One thing that has been a big mystery to those anticipating the launch of this latest Zelda is exactly how hard it would be. This concern stemming from the oft-criticized Wind Waker difficulty and how many who played it have no idea what the "game over" screen even looks like. While I was disappointed to see that Nintendo chose not to give Twilight Princess selectable/unlockable difficultly levels, the game is definitely harder than both Wind Waker and Ocarina of Time. You will be tested. Not only is the game longer and more complex with almost 10 dungeons and at least 40 hours of play time for most, but the dungeons themselves can be quite the brain-teasers.
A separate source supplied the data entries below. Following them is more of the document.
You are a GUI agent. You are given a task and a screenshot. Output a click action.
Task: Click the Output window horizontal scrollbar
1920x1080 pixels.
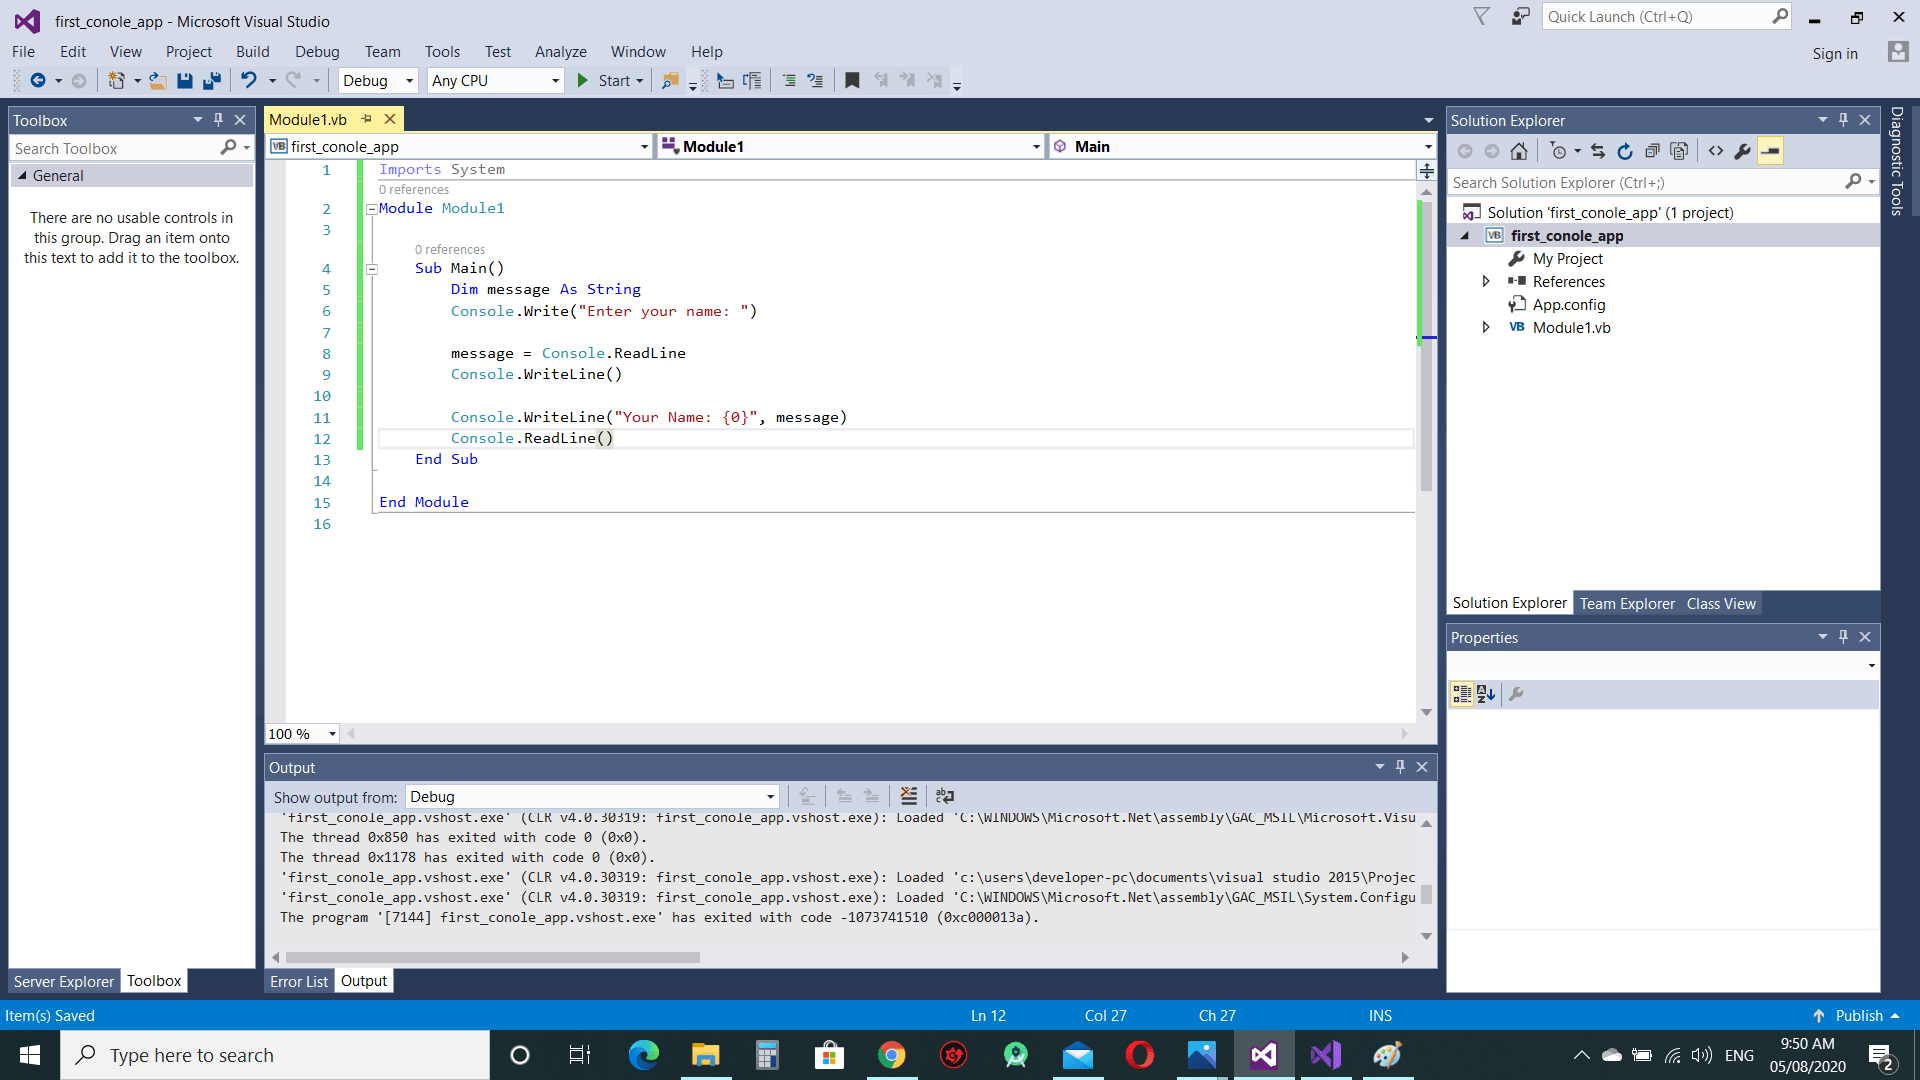click(492, 958)
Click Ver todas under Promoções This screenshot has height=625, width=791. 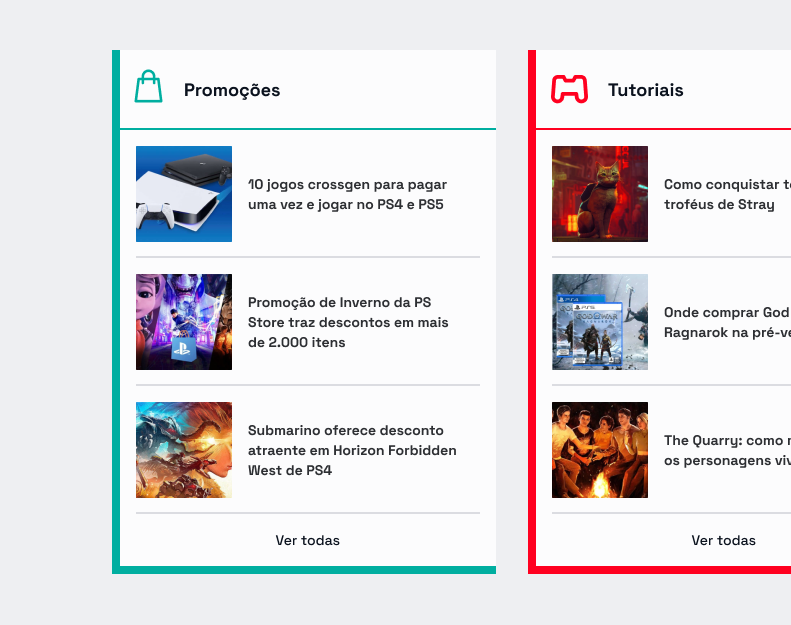[x=308, y=540]
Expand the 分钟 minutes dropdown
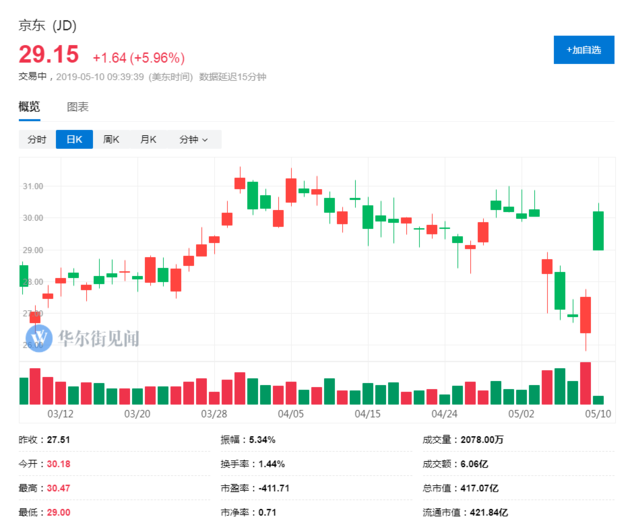The width and height of the screenshot is (630, 517). [194, 139]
Many enemies also hit harder and it is also a bit more difficult to find hearts, and to a greater extent fairies, to replenish your health. The only real problem is that dungeon bosses are far too easy. In fact, this is my biggest disappointment in the whole game. Bosses are consistently awesome looking and will make your jaw drop. Unfortunately, the also consistently lack challenge with the exception of a couple and, as much as I hate to say it, tend to be complete pushovers.
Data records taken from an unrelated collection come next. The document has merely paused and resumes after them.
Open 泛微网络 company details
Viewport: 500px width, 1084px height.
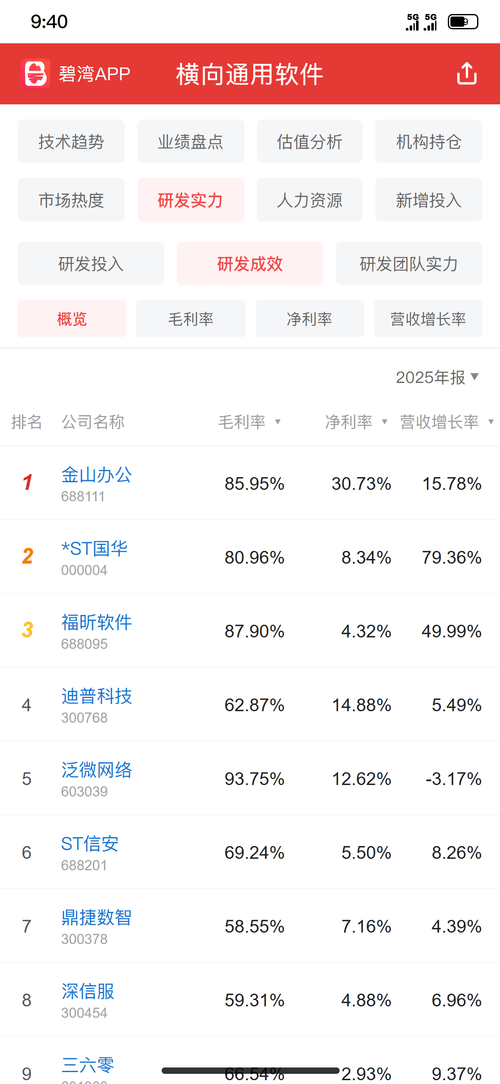tap(97, 770)
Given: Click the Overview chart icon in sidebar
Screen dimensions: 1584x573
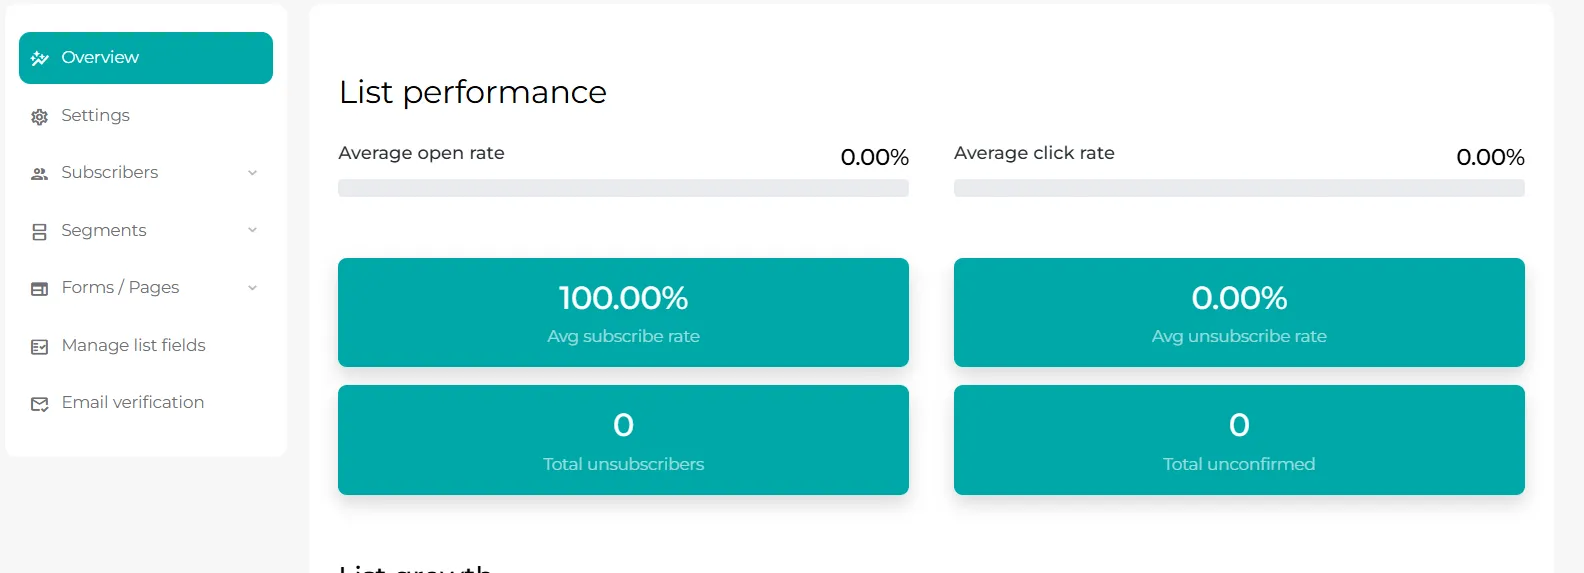Looking at the screenshot, I should [x=40, y=58].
So now the time comes to ask: Does Twilight Princess trump Ocarina of Time, a game many consider to be the best video game ever? In this writer's opinion: absolutely. As a game, Twilight Princess is deeper, longer, better looking, and the combat controls, especially for aiming, blow the legendary title away. So does this make it one of the best games ever? Only time will tell. Ocarina of Time was great not only because it was one of the crowning moments of the N64 and topped anything else out at the time, but also because it was a visionary game that helped shape the action-adventure genre. But for the time being, The Legend of Zelda: Twilight Princess should be near to or at the top of nearly every gamer's Christmas list this year. Actually, with the exception of stores being sold out, I don't know how anyone could still not be experiencing this awesome title as well as one of the best launch games ever.